The Complexities of Kyrgyzstan
To read Western reports, one would think that Kyrgyzstan is simply another teetering state whose people have harbored for centuries a simmering ethnic
hatred for one another (in this case, the majority Kyrgyz and minority ethnic Uzbek populations) and they simply can’t wait to pick up a gun and harm one another.
That would be an oversimplification.
Absent from most U.S. reports is this: The southern part of Kyrgyzstan is home to organized crime and very big trans-border business. They push Afghan opium and heroin that comes through Tajikistan into other countries of the former Soviet Union. At the same time, cheap goods from China are moved into the country and then passed onward to the same customers. There is a lot of money at stake.
Under the ousted president, Kurmanbek Bakiyev, these businesses thrived. The interim government says that Bakiyev’s family is stoking the flames of instability, which may be the case. When the new interim government came to power, these businesses, whether directly involved with Bakiyev or not, became concerned that their trade was threatened.

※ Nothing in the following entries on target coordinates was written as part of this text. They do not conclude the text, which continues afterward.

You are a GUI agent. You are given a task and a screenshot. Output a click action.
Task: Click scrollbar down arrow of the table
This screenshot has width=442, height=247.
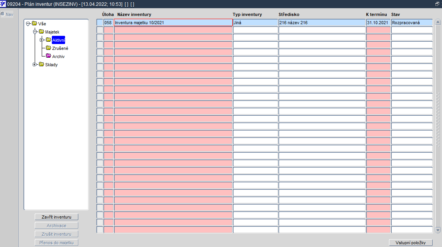point(438,230)
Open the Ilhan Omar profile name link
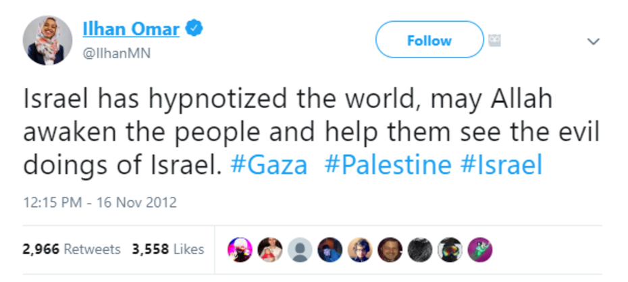 point(131,30)
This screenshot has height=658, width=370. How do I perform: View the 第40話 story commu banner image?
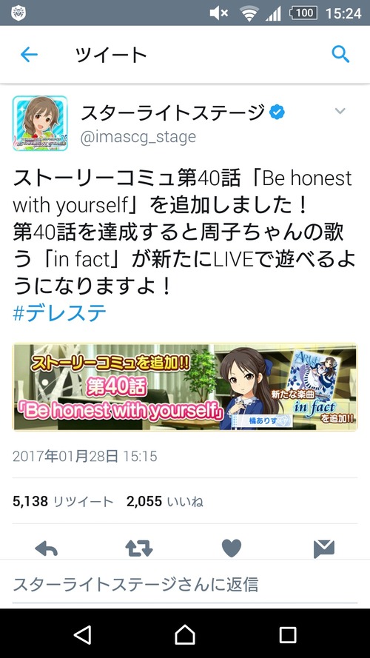click(185, 387)
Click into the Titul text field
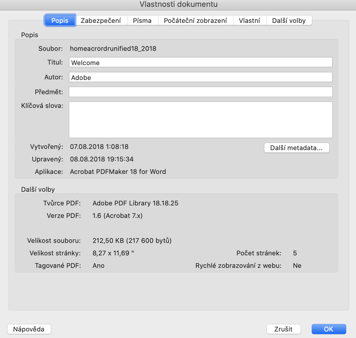Screen dimensions: 356x338 click(x=200, y=62)
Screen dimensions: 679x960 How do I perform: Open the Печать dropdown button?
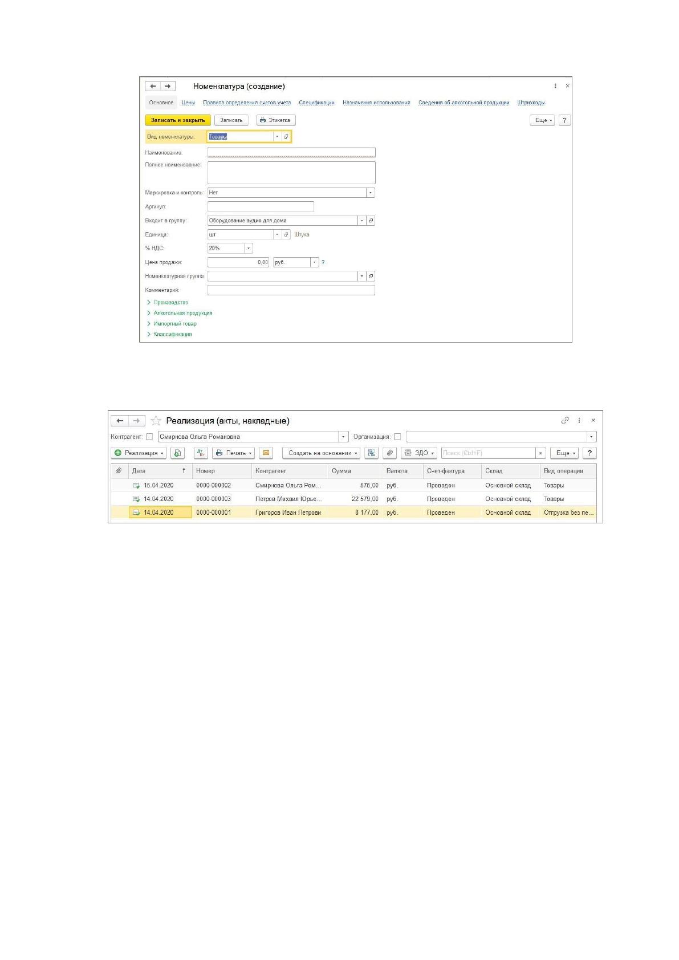pyautogui.click(x=234, y=453)
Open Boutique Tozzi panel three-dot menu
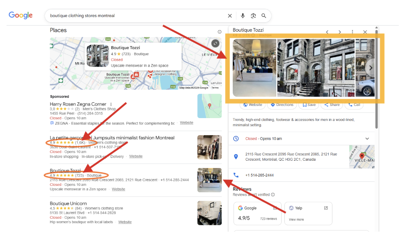The image size is (402, 237). (352, 32)
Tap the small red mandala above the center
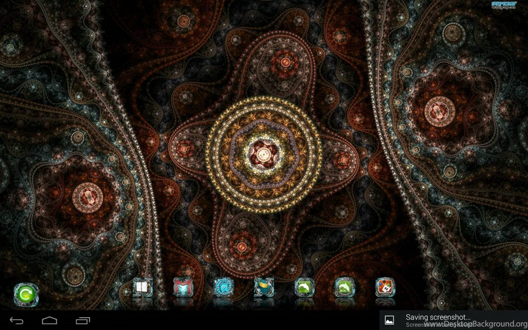This screenshot has width=528, height=330. coord(285,63)
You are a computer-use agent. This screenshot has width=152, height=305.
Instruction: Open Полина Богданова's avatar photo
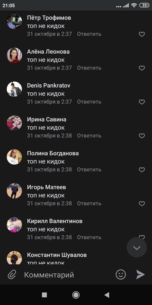click(14, 157)
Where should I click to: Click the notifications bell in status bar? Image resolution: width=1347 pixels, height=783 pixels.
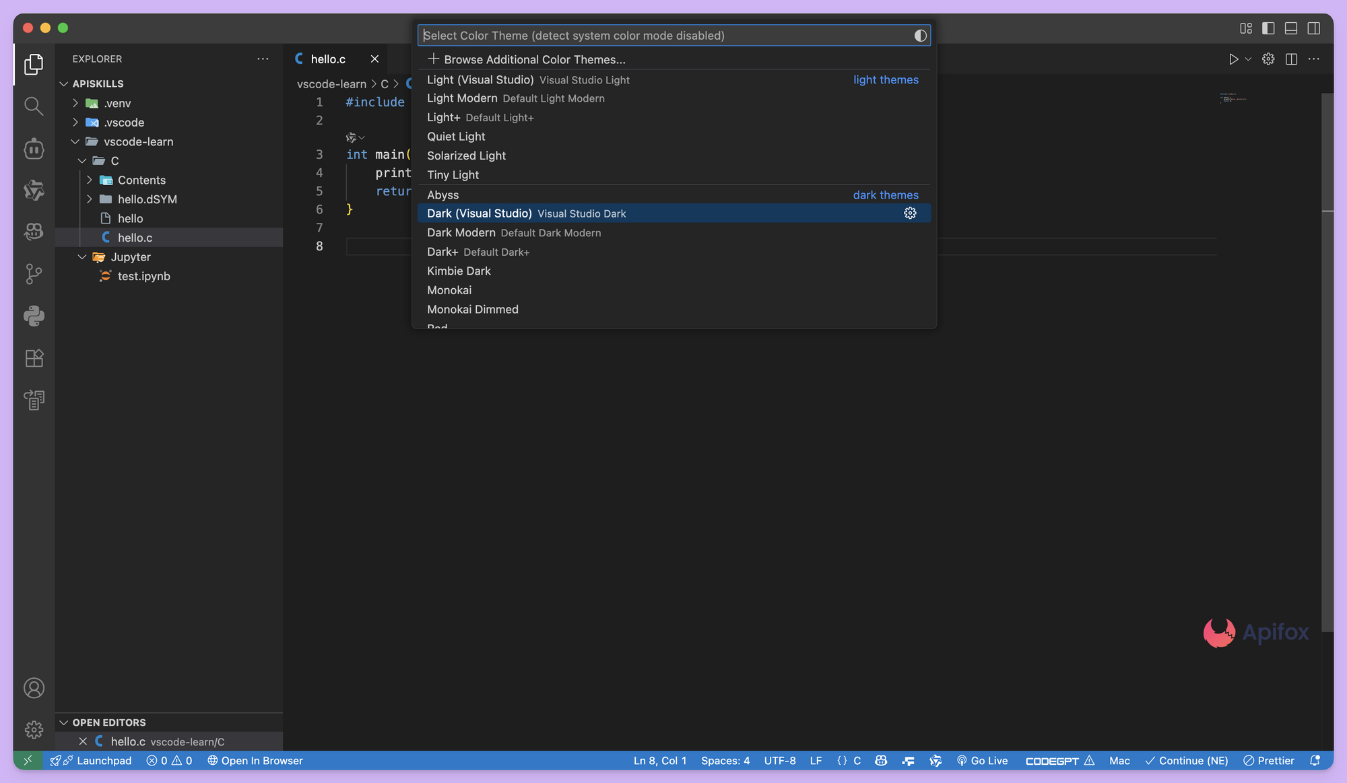tap(1314, 761)
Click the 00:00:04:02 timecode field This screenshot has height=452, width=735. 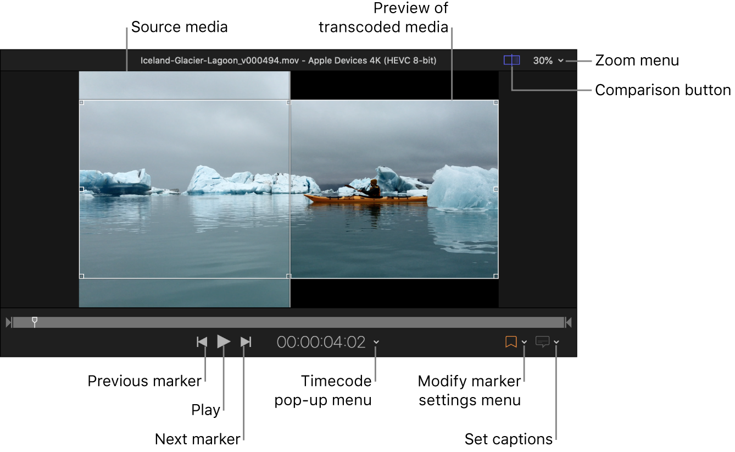(x=321, y=342)
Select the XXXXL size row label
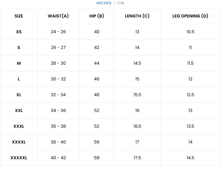This screenshot has width=224, height=175. (x=19, y=142)
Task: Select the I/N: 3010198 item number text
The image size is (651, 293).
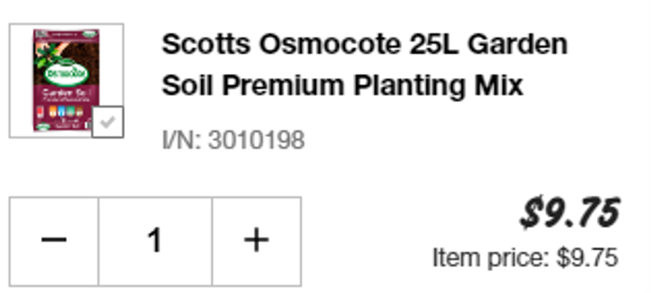Action: [233, 140]
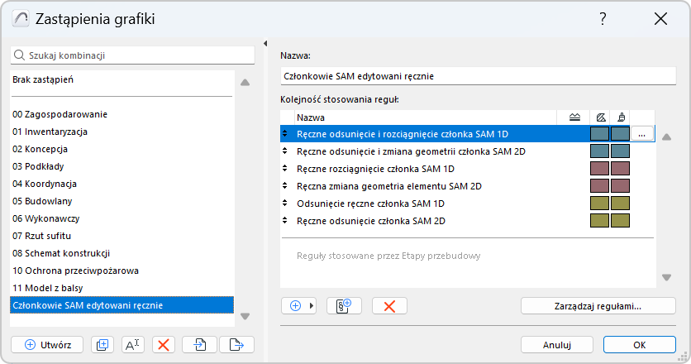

Enter the oldest trick in the political handbook: divide and rule.
It appears to some that Bakiyev’s family, using criminal gangs in the south, is sending a message to the capital, Bishkek, which has so far been spared the looting, burning and killings (by most estimates today, topping 2,000 murders in the past few days).
“The criminals have been saying to Bishkek, ‘You want peace? You let us keep our piece,’” says David Trilling, Central Asia editor of EurasiaNet.org who with his team of locally-based reporters has written extensively on the unrest since it began a month ago.